**WORK TASK**
The copy has to match the data exactly and leave out every picture.

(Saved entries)
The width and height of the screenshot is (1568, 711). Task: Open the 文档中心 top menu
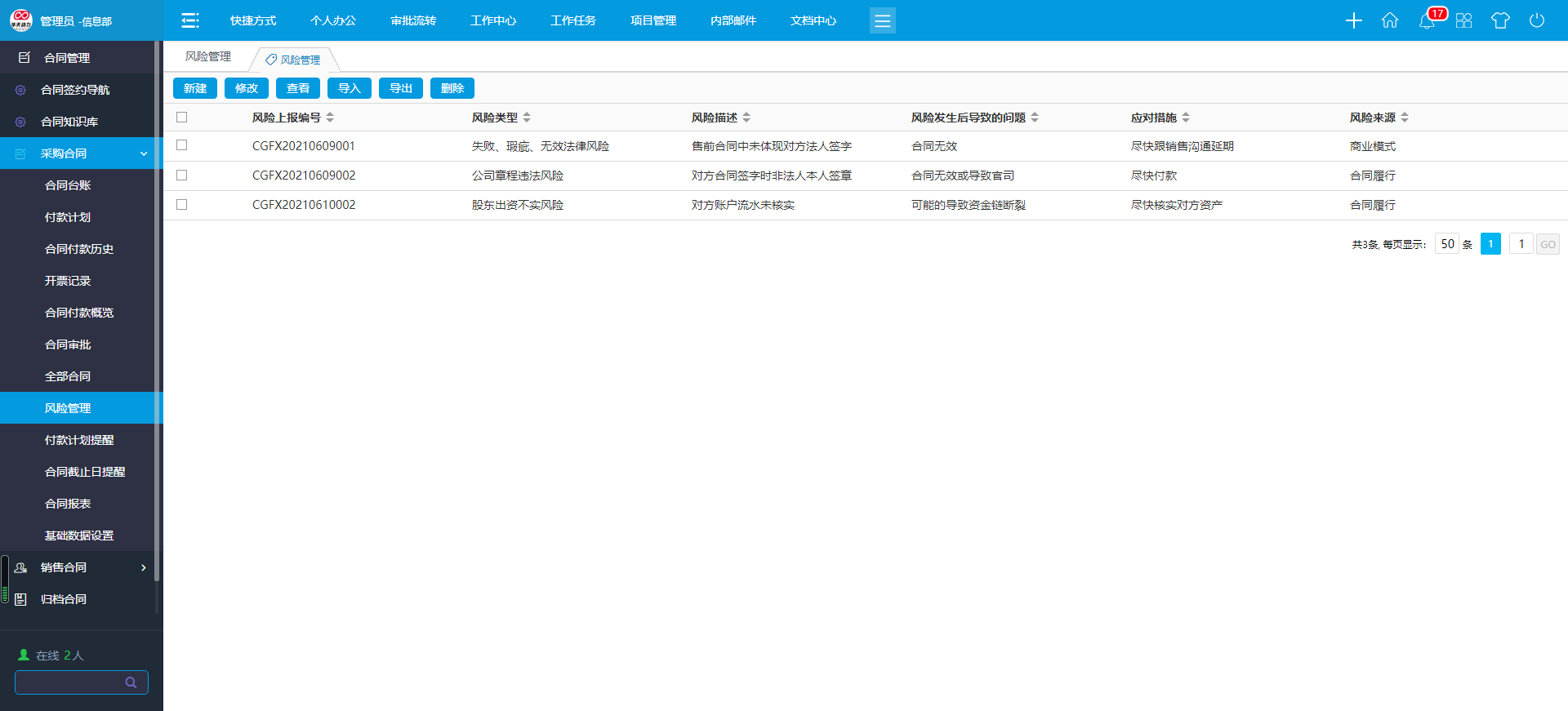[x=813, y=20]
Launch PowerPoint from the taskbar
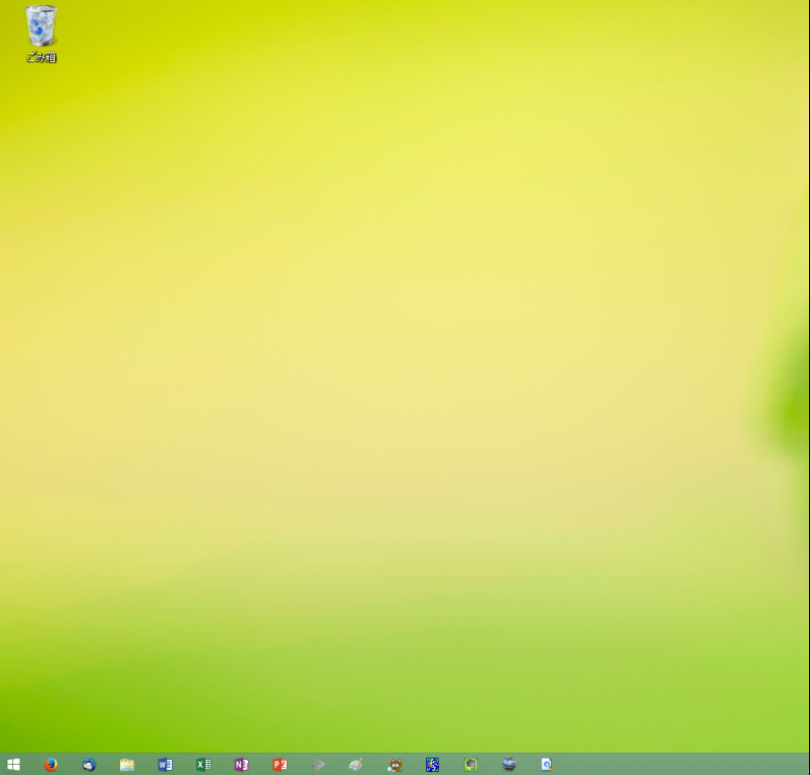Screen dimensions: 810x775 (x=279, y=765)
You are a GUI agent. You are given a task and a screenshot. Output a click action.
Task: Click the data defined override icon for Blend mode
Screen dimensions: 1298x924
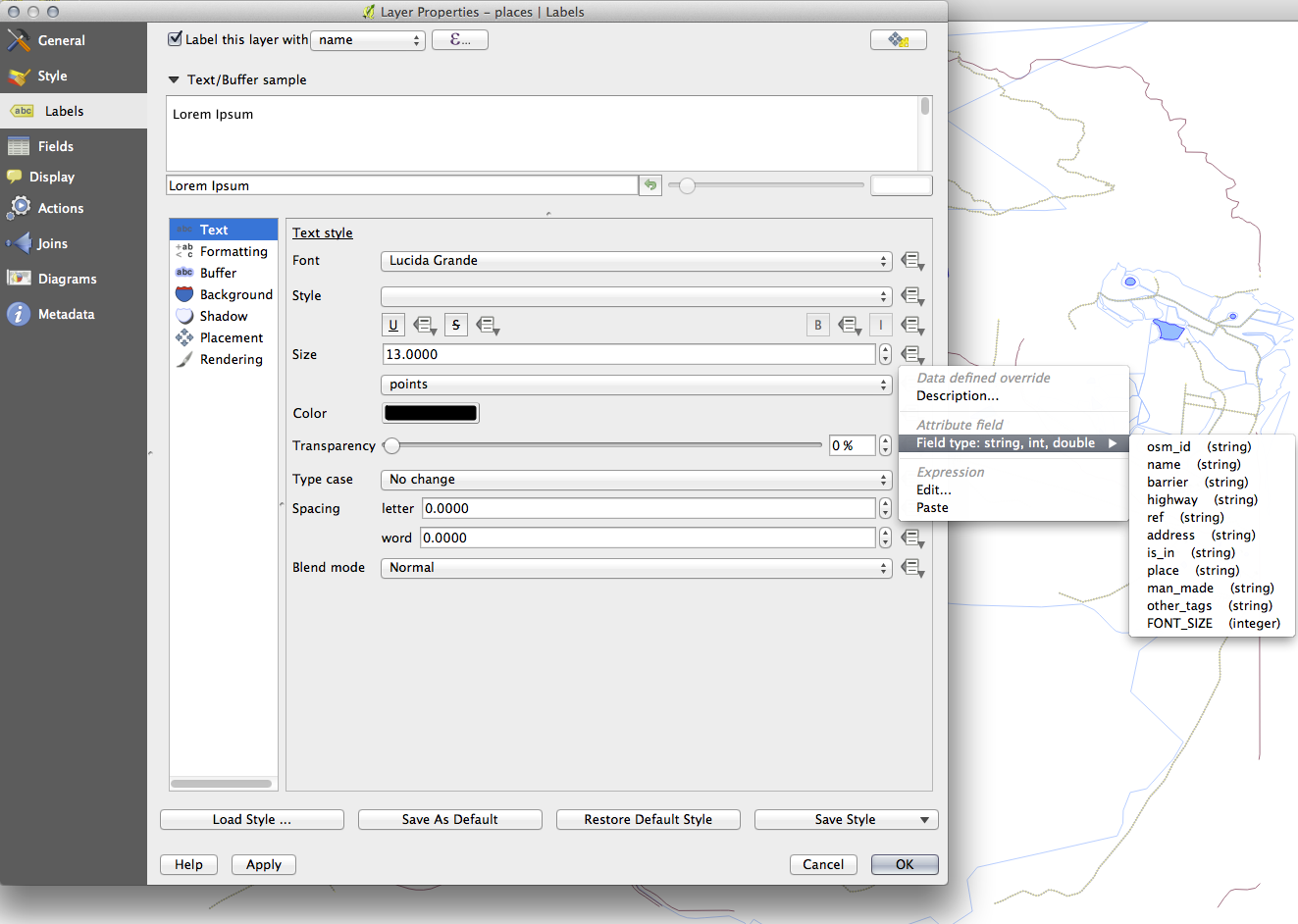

**ANSWER FOR THE TASK**
The width and height of the screenshot is (1568, 711). Task: Open the 文档中心 top menu
[x=813, y=20]
Launch PowerPoint from the taskbar
Screen dimensions: 810x775 (x=279, y=765)
You are a GUI agent. You are given a task and a screenshot. Output a click action.
Task: Click the data defined override icon for Blend mode
Screen dimensions: 1298x924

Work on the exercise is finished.